Immunotherapy combination beneficial for patients with lung cancer with a high tumor mutation burden.
Bristol-Myers Squibb (BMS) recently announced that the ongoing phase 2 CheckMate-227 clinical trial met its primary endpoint of superior progression free survival (PFS) of nivolumab (Opdivo) plus ipilimumab (Yervoy) compared with chemotherapy in patients with non-small cell lung cancer (NSCLC) whose tumors have high tumor mutation burden (TMB), according to a company press release.
TMB is a biomarker that reflects the number of mutations carried by cancer cells and can predict whether a patient will respond to immunotherapy. Tumor cells with high TMB have higher levels of neoantigens, which may help the immune system fight cancer, according to the release.
The researchers evaluated TMB through the FoundationOne CDx assay, which was recently approved by the FDA.

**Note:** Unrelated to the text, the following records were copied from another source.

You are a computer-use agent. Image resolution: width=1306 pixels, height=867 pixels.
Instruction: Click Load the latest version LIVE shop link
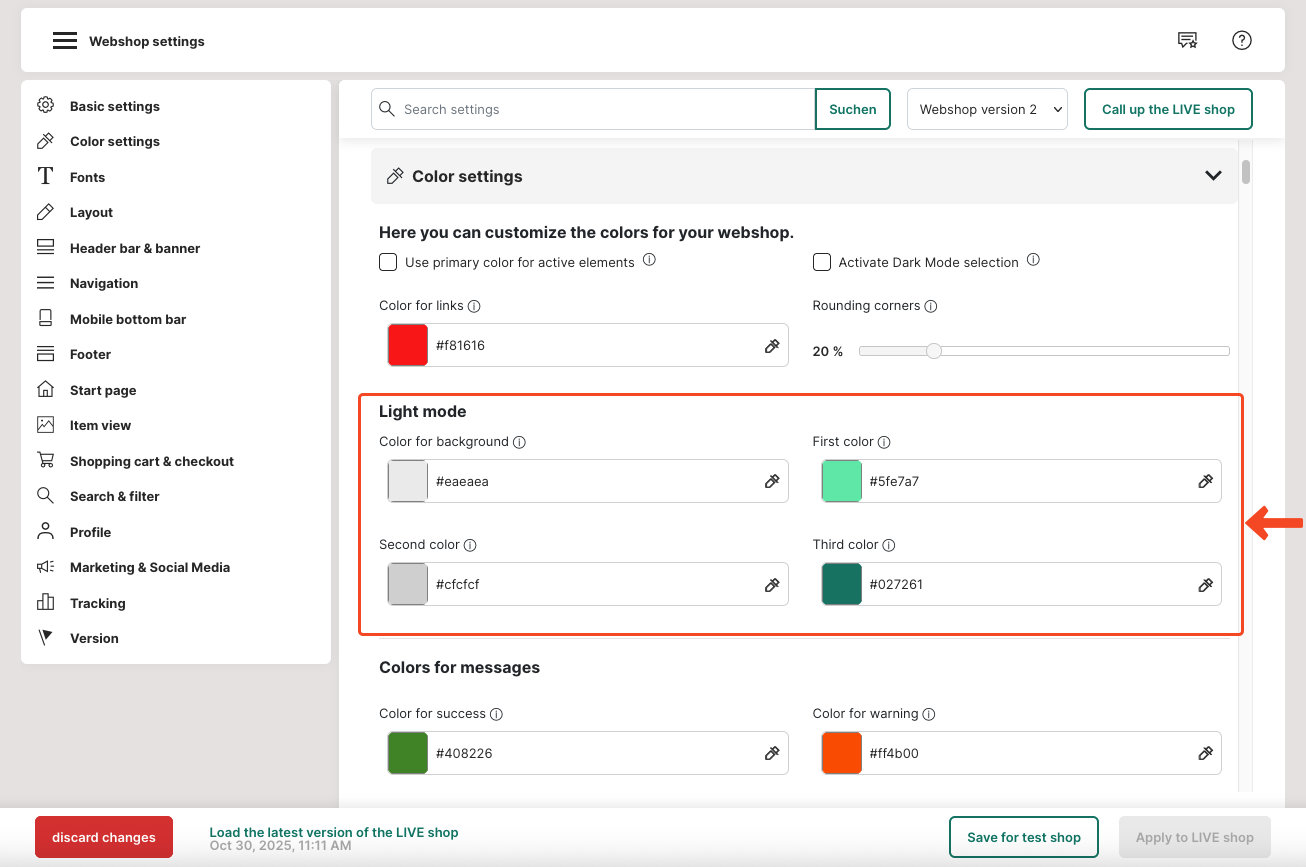pyautogui.click(x=333, y=832)
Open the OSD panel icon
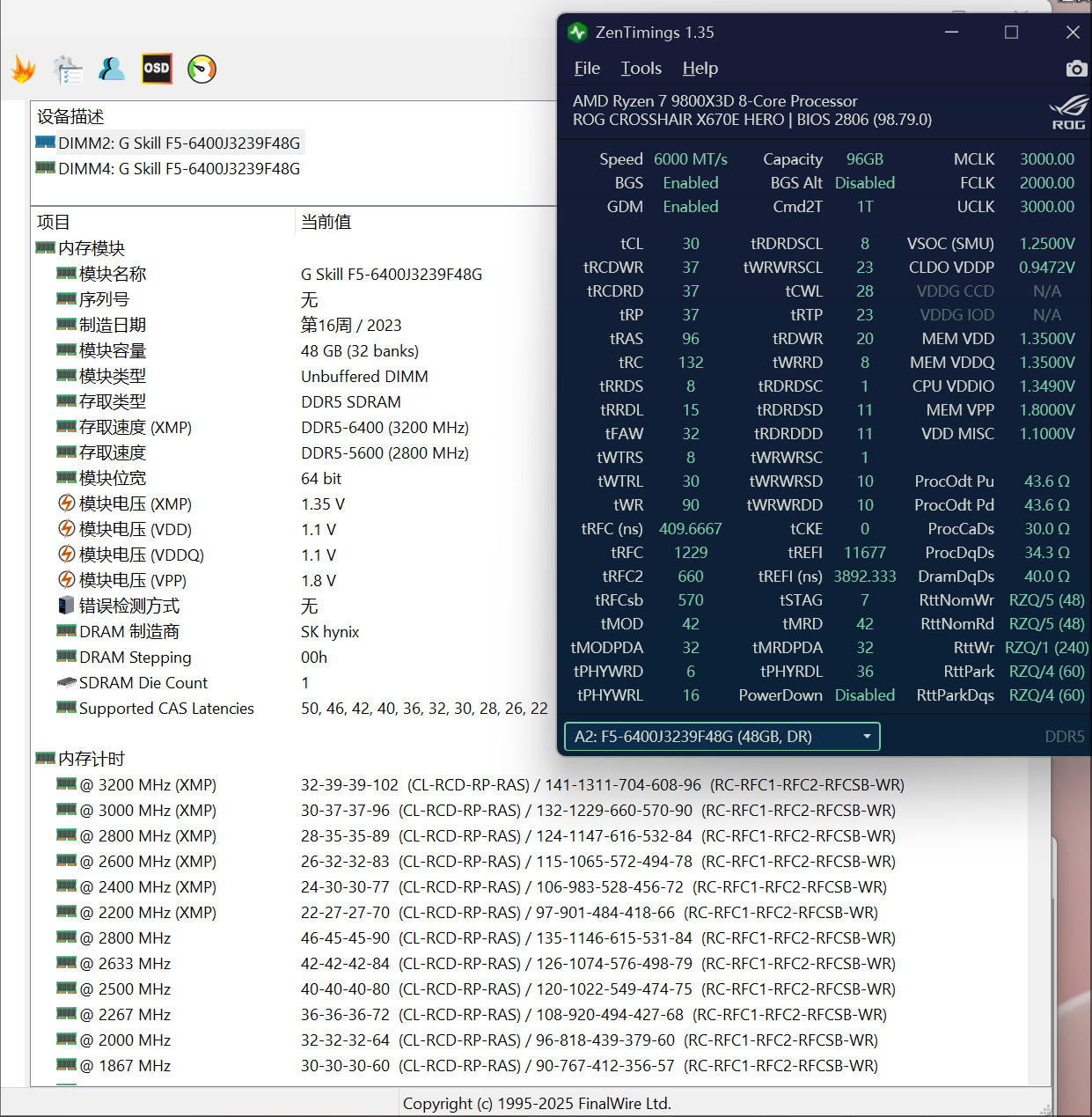This screenshot has height=1117, width=1092. (x=157, y=69)
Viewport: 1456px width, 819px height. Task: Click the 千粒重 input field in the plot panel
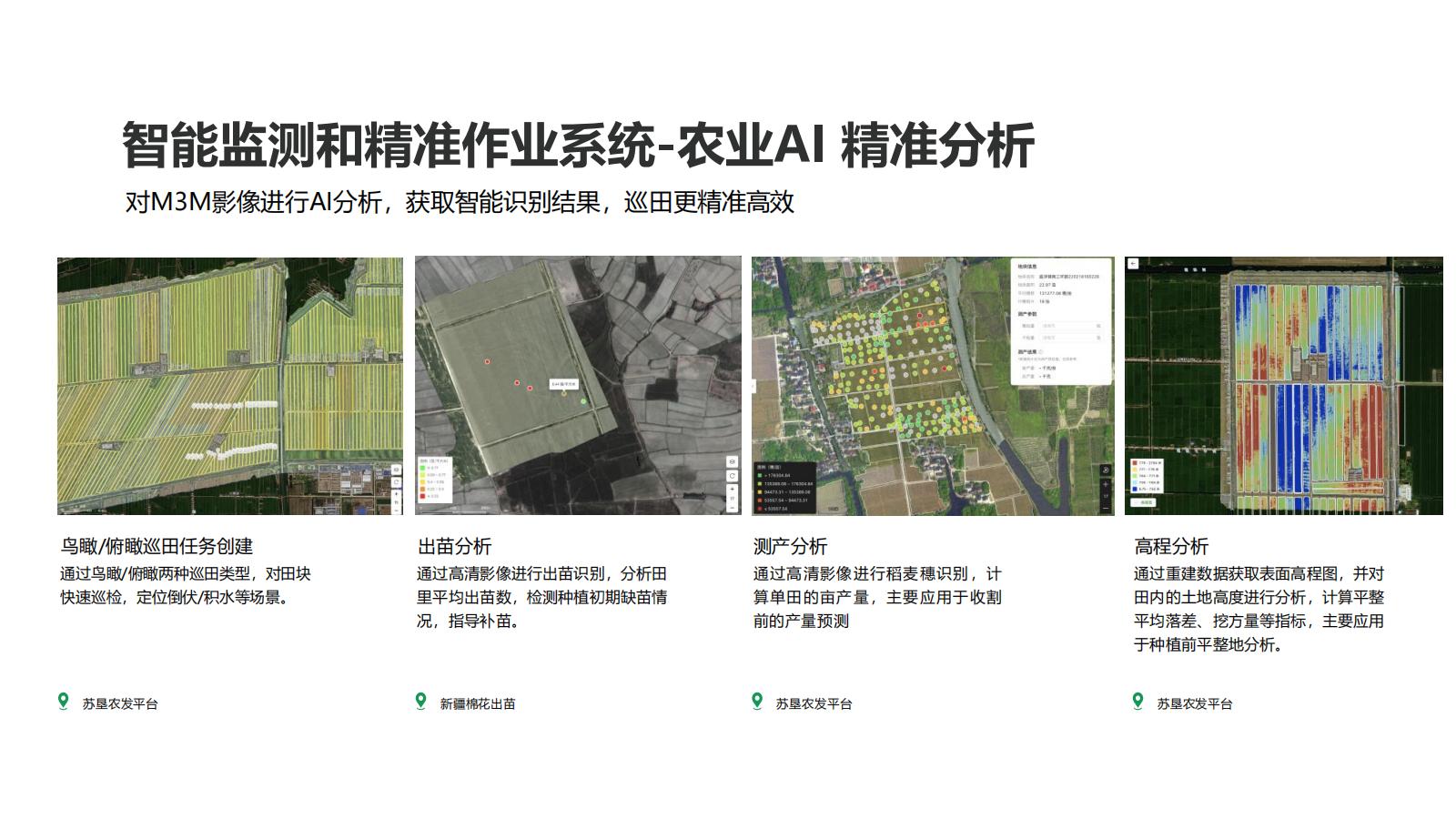(1066, 336)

The Data Monitoring Committee recommended that the study continue based on an interim analysis for overall survival (OS), according to BMS.
Notably, the safety profile was consistent with previous findings in NSCLC for nivolumab 3-mg/kg every 2 weeks and low-dose ipilimumab every 6 weeks, according to the release.
“TMB has emerged as an important biomarker for the activity of immunotherapy. For the first time, this phase 3 study shows superior PFS with first-line combination immunotherapy in a predefined population of NSCLC patients with high TMB,” said investigator Matthew D. Hellmann, MD. “CheckMate-227 showed that TMB is an important, independent predictive biomarker that can identify a population of first-line NSCLC patients who may benefit from the nivolumab plus ipilimumab combination.”
Included in CheckMate-277 were more than 2500 patients with NSCLC randomized to receive nivolumab-based treatments or platinum-doublet chemotherapy. The new findings were across all arms of the Part 1 program.
The 2 co-primary endpoints in the program for the nivolumab-ipilimumab combination were OS among patients whose tumors express PD-L1 and PFS in patients with high TMB, regardless of PD-L1 expression, according to the release.
The researchers found that 45% of TMB-evaluable patients had tumors that had high TMB expression.
“We believe these data from CheckMate-227 are a breakthrough in cancer research and a meaningful step forward in determining which first-line lung cancer patients may benefit most from the combination of Opdivo and Yervoy,” said Giovanni Caforio, MD, chairman and chief executive officer, Bristol-Myers Squibb. “These findings attest to our deep understanding of cancer biology, leading translational medicine capabilities and commitment to developing new approaches for cancer patients.”
BMS last week announced positive findings from the phase 2 CheckMate-142 clinical trial, which evaluated the nivolumab-ipilimumab combination in patients with DNA mismatch repair deficient or microsatellite instability-high metastatic colorectal cancer. The trial met its primary endpoint of objective response rate in these patients.